What is their history and what is the planning of the government?


The Maharashtra government plans to restore six historic forts to boost tourism. These landmarks, including the date 1140, are currently in a dilapidated state. The fact that there was a time when they played an important role in the history of the city has been overlooked by many.

The restoration process is underway to turn these sites into tourist destinations and destinations for cultural events. A Hindustan Times report said the final proposal would be sent to the government soon.

“The forts will be developed as places for cultural and other events. This will create resources for their conservation, make the project economically self-sustaining and develop these sites as cultural sites, “said Tejas Garg, Director, Museums and Archeology, Government of Maharashtra.

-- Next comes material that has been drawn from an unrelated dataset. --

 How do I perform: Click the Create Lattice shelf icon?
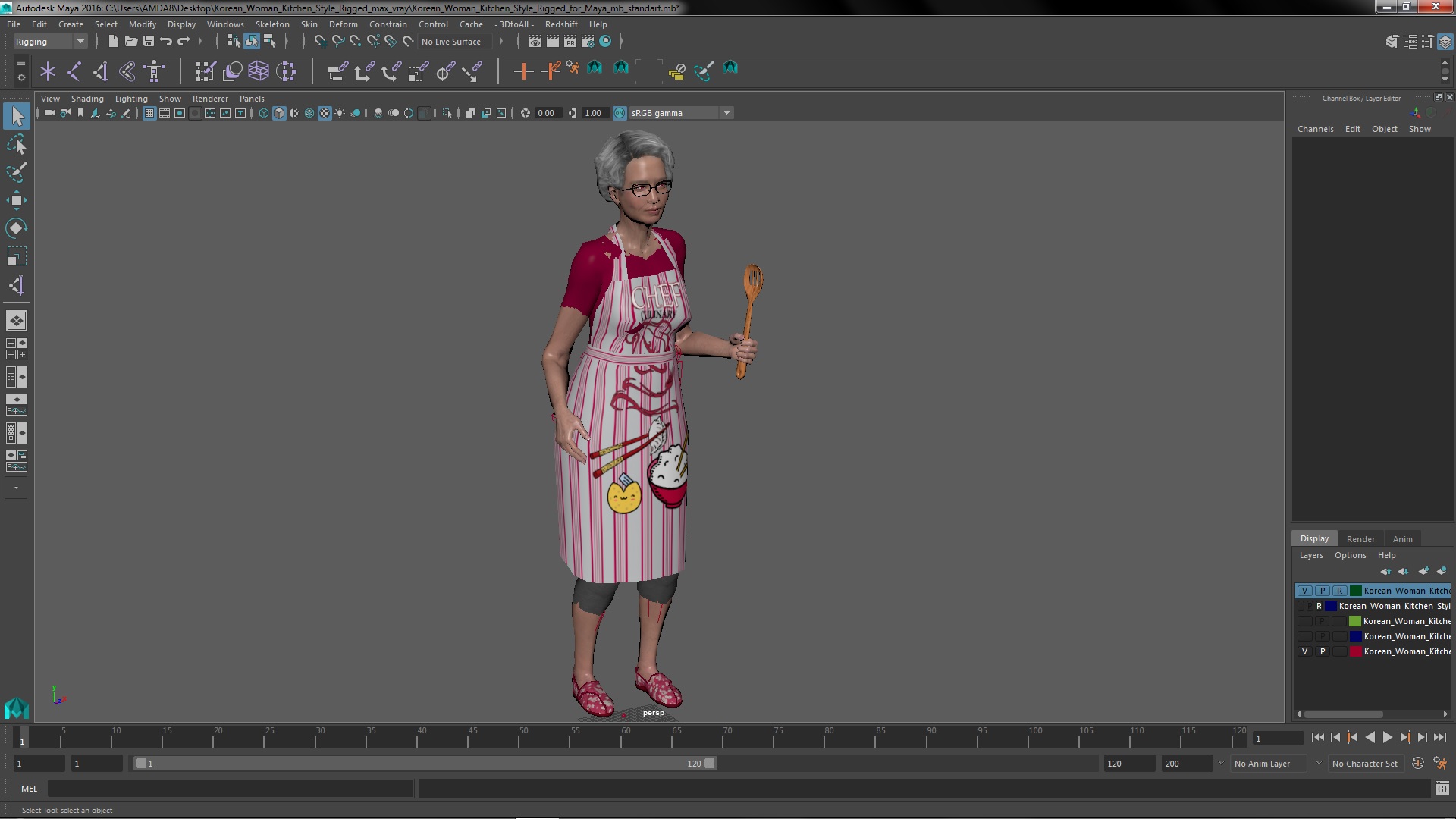point(259,71)
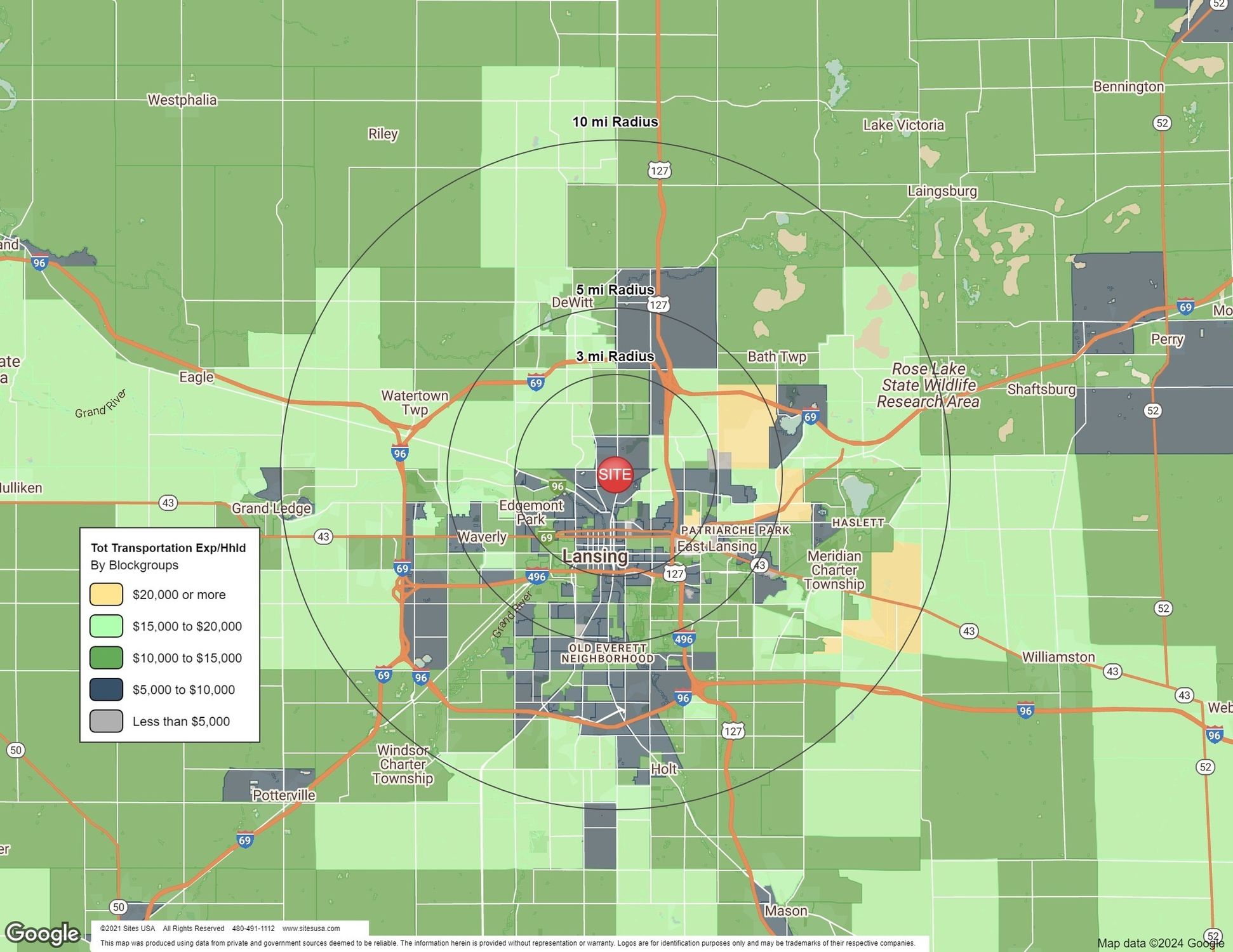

Here’s a look at these historic monuments:

Savory Castle

(Photo: Maharashtratourism.gov.in)

Built by the British in 1680, the structure serves as a watchtower overlooking the Bombay port. Since then, it has come under the control of the Siddhis, and the Portuguese also tried to gain control of the fort in 1772.

Worli Fort

(Photo: Maharashtratourism.gov.in)

Despite being considered an important area by the Portuguese, the fort of Worli, which stands today, was built by the British in 1675. As it is built on the shores of the city, it offers a magnificent view of Mahim Bay. The Hindustan Times has reported that the fort will have its wall strengthened and plans are afoot to set up a stage to host cultural events.

St. George’s Fort

(Photo: Instagram)

The remains of the fort, built by the British in 1769, were demolished by them themselves. Interestingly, the fort was built by the legendary French military leader Napoleon Bonaparte to counter a possible attack. After his death, the importance of the fort diminished compared to the new forts spread throughout the city.

Bandra Fort

(Photo: Maharashtratourism.gov.in)

This Portuguese castle has disappeared. All that remains of this surveillance fort is its entrance. Built in 1640, it had a freshwater estuary, which is why it was named Castella de Aguada. The fort was controlled by the Marathas from 1739 to 1774, before it was captured by the British. The fort will get an information center and will be renovated.

Mahim’s fort

(Photo: Maharashtratourism.gov.in)

What sets Mahim’s fort apart from others is history. Built by King Pratapbimb about nine centuries ago, it probably made the city a major trading center in the 12th century. Renovation of this historic fort will require rehabilitation of the surrounding huts.

Dharavi fort

(Photo: Maharashtratourism.gov.in)

Dharavi fort has also been neglected. Also known as Kala Fort, it was built as a watchtower by Gerald Angier, the first governor of Bombay. Restoring this fort will require rehabilitation and rehabilitation efforts in the context of the surrounding slums.